St. Simons Sound Incident water quality team member Laura Hassold Prévot, environmental scientist, retrieves a water sample from the St. Simons Sound. Altamaha Riverkeeper and UGA are doing their own, separate, collection and testing.

Caption

St. Simons Sound Incident water quality team member Laura Hassold Prévot, environmental scientist, retrieves a water sample from the St. Simons Sound. Altamaha Riverkeeper and UGA are doing their own, separate, collection and testing. / St. Simons Sound Incident Unified Command Joint Information Center

The capsized cargo ship Golden Ray is still trapped in St. Simons Sound. And, while trapped, it has repeatedly leaked oil. Teams of scientists are working to trace the oil and limit its impact on the delicate marsh ecosystem. But there could be disagreement about just how far the oil is spreading.Scientists are working to trace the oil from the capsized ship Golden Ray, but there could be disagreement about how far it's spread.

  

 

 

Before dawn on an October morning at the Champney River boat ramp, about half an hour north of where the Golden Ray sits looming over the St. Simon’s pier, Fletcher Sams could see a sheen on the water by the beam of his cellphone’s flashlight.

 

“It’s hard to see but you see, like, I’m not talking about the brown color I’m talking about the film on the top,” explained Sams, the executive director of Altamaha Riverkeeper. 

 

Sams used a stick to break up the oily film on the top of the water. It re-formed the second he pulled out the stick, a sign that it’s oil and not something natural

 

“And so poking it with a stick is the scientific method,” he joked.

 

Of course, the actual scientific method is a lot more sophisticated. A researcher from UGA pulled on waders to stride into the dark water and collect a sample. Others came from places all over the region with oil in the water, on the ground and coating marsh grass.

 

The samples went back to Athens for testing in the lab.

 

“Every hydrocarbon is distinct, and it has a fingerprint,” explained oceanographer and UGA professor Samantha Joye. She was one of the lead researchers on the Deepwater Horizon oil spill in the Gulf of Mexico. She’s recognized as international expert.

 

“We extract the hydrocarbons out of those samples and then we run them on this really fancy instrument,” she said. “And we can determine what’s in there.”

 

They can not only tell what kind of oil it is, they can specifically match it to other samples.

 

Joye is not the only one doing this kind of fingerprinting.
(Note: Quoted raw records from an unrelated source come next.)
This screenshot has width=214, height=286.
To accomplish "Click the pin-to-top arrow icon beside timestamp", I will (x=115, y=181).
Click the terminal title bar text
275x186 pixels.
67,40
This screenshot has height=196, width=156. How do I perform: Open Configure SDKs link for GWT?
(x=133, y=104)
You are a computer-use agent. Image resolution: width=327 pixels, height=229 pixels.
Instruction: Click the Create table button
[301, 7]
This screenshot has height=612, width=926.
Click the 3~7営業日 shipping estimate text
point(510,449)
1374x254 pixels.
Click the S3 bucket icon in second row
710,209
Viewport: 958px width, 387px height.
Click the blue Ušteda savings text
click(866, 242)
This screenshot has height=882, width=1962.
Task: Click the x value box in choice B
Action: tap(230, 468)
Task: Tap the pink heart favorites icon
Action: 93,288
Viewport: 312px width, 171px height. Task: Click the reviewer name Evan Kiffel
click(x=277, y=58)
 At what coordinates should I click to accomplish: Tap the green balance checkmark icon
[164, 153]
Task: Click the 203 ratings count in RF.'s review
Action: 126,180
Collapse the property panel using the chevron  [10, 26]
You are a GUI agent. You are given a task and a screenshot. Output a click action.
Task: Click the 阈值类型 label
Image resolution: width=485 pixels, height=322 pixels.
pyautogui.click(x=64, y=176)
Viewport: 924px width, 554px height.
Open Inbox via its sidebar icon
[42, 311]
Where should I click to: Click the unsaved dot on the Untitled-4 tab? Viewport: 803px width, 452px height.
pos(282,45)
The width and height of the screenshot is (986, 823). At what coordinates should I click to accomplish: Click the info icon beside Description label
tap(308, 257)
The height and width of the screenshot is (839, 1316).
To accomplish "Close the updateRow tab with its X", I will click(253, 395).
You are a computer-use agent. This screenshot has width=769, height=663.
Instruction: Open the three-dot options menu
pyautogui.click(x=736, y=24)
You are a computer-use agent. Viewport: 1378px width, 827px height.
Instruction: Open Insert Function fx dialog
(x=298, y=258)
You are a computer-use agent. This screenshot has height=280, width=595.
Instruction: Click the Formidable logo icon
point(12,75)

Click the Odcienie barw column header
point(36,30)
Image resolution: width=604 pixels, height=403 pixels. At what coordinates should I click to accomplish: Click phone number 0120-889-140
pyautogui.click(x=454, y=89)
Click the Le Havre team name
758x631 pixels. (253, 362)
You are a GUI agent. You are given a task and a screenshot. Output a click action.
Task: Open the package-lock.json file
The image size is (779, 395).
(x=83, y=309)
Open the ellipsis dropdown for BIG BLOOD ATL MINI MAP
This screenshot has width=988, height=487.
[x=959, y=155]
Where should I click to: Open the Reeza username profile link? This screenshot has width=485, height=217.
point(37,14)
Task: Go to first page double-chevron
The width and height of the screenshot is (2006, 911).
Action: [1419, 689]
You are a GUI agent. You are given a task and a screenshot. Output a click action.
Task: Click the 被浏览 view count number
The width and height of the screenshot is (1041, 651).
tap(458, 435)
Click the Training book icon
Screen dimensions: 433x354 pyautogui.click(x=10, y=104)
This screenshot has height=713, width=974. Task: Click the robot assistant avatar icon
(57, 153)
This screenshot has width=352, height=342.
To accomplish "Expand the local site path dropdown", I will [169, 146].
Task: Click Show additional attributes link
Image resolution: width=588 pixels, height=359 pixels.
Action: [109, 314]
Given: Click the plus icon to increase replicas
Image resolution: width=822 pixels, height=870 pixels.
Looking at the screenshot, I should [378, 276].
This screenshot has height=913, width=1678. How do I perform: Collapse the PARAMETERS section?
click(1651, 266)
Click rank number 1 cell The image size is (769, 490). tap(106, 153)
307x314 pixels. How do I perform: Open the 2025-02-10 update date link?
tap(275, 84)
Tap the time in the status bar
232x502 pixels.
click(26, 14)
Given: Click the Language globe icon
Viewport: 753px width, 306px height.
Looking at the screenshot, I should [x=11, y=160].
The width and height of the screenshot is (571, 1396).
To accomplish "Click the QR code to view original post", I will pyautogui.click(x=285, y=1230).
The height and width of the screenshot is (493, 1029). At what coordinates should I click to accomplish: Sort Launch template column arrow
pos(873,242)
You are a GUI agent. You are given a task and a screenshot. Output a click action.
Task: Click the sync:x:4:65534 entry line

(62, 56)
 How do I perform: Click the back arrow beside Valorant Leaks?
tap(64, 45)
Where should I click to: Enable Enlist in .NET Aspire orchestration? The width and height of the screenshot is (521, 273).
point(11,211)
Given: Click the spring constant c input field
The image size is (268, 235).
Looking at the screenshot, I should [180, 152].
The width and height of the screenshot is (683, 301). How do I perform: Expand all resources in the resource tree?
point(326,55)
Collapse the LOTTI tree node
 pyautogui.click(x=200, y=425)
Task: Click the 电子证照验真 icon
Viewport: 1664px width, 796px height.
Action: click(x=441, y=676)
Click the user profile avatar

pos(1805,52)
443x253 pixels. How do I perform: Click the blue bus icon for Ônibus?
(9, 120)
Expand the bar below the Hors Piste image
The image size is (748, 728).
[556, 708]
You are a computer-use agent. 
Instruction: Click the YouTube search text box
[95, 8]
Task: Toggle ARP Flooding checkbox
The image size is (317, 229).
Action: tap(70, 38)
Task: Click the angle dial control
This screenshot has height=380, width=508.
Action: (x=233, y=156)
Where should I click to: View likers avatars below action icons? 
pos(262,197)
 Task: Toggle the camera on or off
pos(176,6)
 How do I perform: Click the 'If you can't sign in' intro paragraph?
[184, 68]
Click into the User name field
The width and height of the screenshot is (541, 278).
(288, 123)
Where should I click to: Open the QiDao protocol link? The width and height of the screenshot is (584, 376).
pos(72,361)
So is Unified Command, the joint response effort of the state, the Coast Guard, and the responsible party, Gallagher Marine. 

 

Doug Haymans with the state Department of Natural Resources said they want to make sure the oil they find definitely came from the ship.

 

“There are there are things that have been picked up in those water quality samples that we have seen in this estuary prior to this incident,” he said. “And so that's where the real work is going to be, is determining whether or not anything that we're seeing is because of the incident.”

 

The only way for either Joye or Haymans to be sure where the oil came from is to compare it to a sample from the ship. 

 

Unified Command has that sample. Joye does not. Haymans said releasing the sample will be handled “on a case by case basis based on request.” Joye has requested it. 

 

What troubles Joye is that, while she is willing to share what she is learning about the oil’s spread, Unified Command has so far not shared with her as much as she’d like. She said that could put Georgia communities on the back foot.

 

“Imagine a year, a year and a half from now when there’s litigation and a settlement,” Joye said. “What ecosystems along coastal Georgia were damaged from this spill? We have to be able to answer that question in a robust way that protects the people and the ecosystems of the state of Georgia.”

 

Unified Command is collecting samples weekly from 22 sites in the surrounding waterways and coastlines. Joye on the other hand is going wherever there’s oil in water. If she could compare her samples to the fuel and oil from the Golden Ray, it might paint a more far reaching picture of the spill. 

 

“We hope that when this is all over, the work that the University of Georgia is doing and the work that Unified Command is doing will help tell a complete story,” Haymans said.

 

But Joye said “when this is all over” isn’t soon enough when there’s oil spreading through the Marshes of Glynn County, and maybe beyond, right now.